Shane McNaughton

Personal information
- Native name: Seán Mac Neachtain (Irish)
- Born: 1988 (38 years ago) Cushendall, County Antrim, Northern Ireland
- Occupation: Stone mason/Actor
- Height: 6 ft 0 in (183 cm)

Sport
- Sport: Hurling
- Position: Right wing-forward

Club
- Years: Club
- 2005-present: Ruairí Óg Cushendall

Club titles
- Antrim titles: 3
- Ulster titles: 2

Inter-county
- Years: County / Apps (scores)
- 2007-present: Antrim / 9 (4-68)

Inter-county titles
- Ulster titles: 6
- Leinster titles: 0
- All-Irelands: 0
- NHL: 0
- All Stars: 0

= Shane McNaughton =

Irish hurler

Shane McNaughton (born 1988) is an Irish hurler who currently plays as a right wing-forward for the Antrim senior team. As of 2017, Shane is also currently studying in the Stella Adler School of Acting in New York City.

==Playing career==
===Inter-county===
McNaughton made his first appearance for the team during the 2007 championship and gradually became a regular member of the team. Since then he has won five Ulster medals. In 2011 he withdrew from Antrims Championship team to play in New York for the summer. He returned and has been Antrims top score getter in the 2012 National Hurling League.

===Club===
At club level McNaughton is a double Ulster medalist with the Ruairí Óg Cushendall club.
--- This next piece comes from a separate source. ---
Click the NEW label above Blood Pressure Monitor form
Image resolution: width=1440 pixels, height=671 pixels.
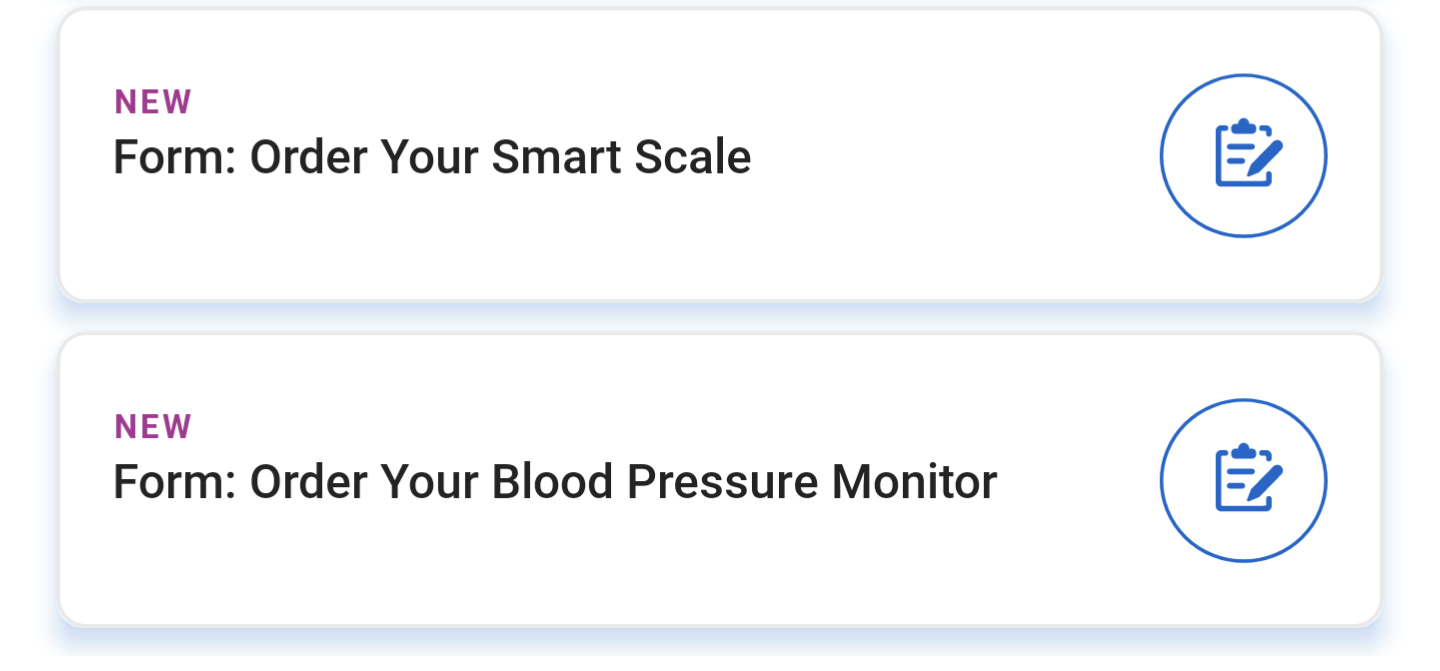[153, 427]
He has also won three county championship medals.

===Inter-provincial===
McNaughton has also lined out with Ulster in the inter-provincial series of games.

McNaughton has also won numerous individual awards such as, Ulster writer awards and AIB Ulster hurler of the year.

His father, Terence 'Sambo' McNaughton, also played hurling with Antrim and later managed the team.